Text passage

+--

Re: Peer-to-peer SSL/TLS best practices/strategy
Re: Peer-to-peer SSL/TLS best practices/strategy
- Subject: Re: Peer-to-peer SSL/TLS best practices/strategy
- From: "Quinn \"The Eskimo!\"" <email@hidden>
- Date: Wed, 12 Dec 2012 11:07:06 +0000
On 12 Dec 2012, at 04:54, John Pannell <email@hidden> wrote:
> 1. I could purchase an SSL certificate, embed it in my app, and set the kCFStreamSSLPeerName on the stream to match the domain on the certificate.
No. You're missing one of the key points about TLS, namely that it involves digital identities (certificate + private key). Specifically, the server must, and the client may, apply a digital identity to the connection, the result of which is that the remote peer gets a copy of the identity's certificate and knows that the local peer has the private key associated with that certificate. In general it's safe to embed a certificate in your app (it's basically a complex wrapper around a public key). However, it's not safe to embed an identity in your app. There are two serious gotchas:
A. Someone could reverse engineer your app and extract the identity.
B. All copies of your app behave the same, so the user might be communicating with person A1 when they expected to be communicating with person Al [1].
In a peer-to-peer app you must have each app generate its own identity. That avoids both problem A and problem B. The main issue is that generating an identity is not easy.
The option I like the best is to create a web service that issues identities to email addresses. The workflow would look something like this:
1. user starts your app
2. your prompt them for their email address
3. you send an identity request to your web service
4. your web service sends the user an email
5. user clicks a link in the email to verify their email address
6. the web service issues the user a certificate, signed by the web service's custom root certificate
7. the web service sends the user the certificate and its associated private key, wrapped up in PKCS#12 blob attachment; this attachment does not have with the standard extension/MIME type, but a custom extension/MIME type that's claimed by your app
8. the web service optionally forgets the user's private key (things are more secure if you forget it, but it's not as easy for the user to refetch their identity if they lose it)

+--

Source material
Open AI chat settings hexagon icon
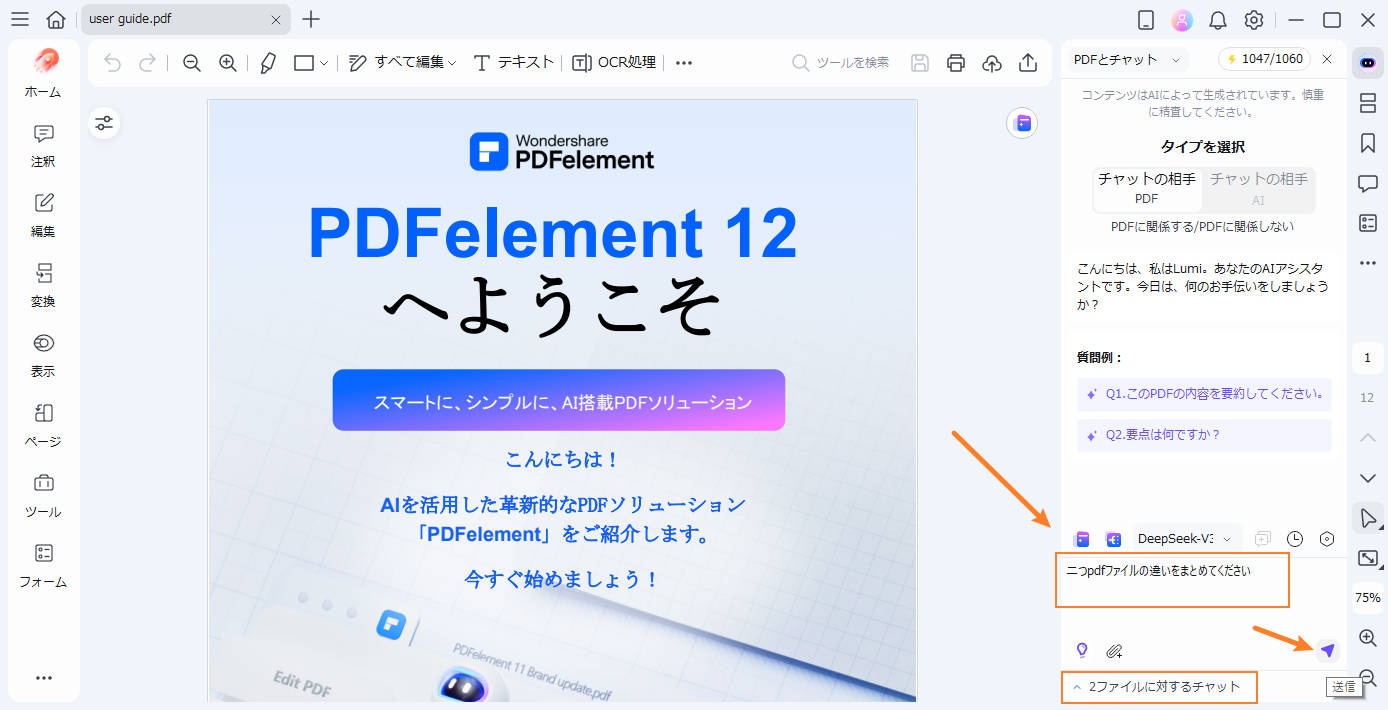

+--

Directions
1) Answer these questions about the message on peer-to-peer SSL/TLS best practices, one per line:
(a) What two things make up a digital identity?
(b) What is the first of the two serious gotchas of embedding an identity in an app?
(c) In the proposed workflow, what does the user click to verify their email address?
2) Write the next part of the message on peer-to-peer SSL/TLS best practices, picking up after its last sentence.

Task results
1)
(a) A certificate and a private key.
(b) Someone could reverse engineer the app and extract the identity.
(c) A link in the email.

2)
9. user opens that attachment in Mail
10. your app gets the PKCS#12 and installs it in the keychain ready for future use
This approach has a number of important advantages:
o The crypto heavy lifting is done on the server hosting your web service, which presumably has a fully-featured crypto toolbox.
o It works equally well for iOS and Mac apps.
o It actually gives you some real security; when connecting via TLS, you can a) verify that the identity was issued by your custom root certificate (it's safe to embed that in your app), and b) show the local user the email address of the remote peer and faithfully tell the local user that the remote user controls that email address.
There are, of course, some significant drawbacks:
o It's a bunch of extra work for you.
o The user must be online during the setup phase.
Share and Enjoy
--
Quinn "The Eskimo!" <http://www.apple.com/developer/>
Apple Developer Relations, Developer Technical Support, Core OS/Hardware
[1] This happens a lot in the real world. In addition to my work email address of <email@hidden>, I also have the alias <email@hidden>. I receive a whole bunch of weird and wonderful emails at that address.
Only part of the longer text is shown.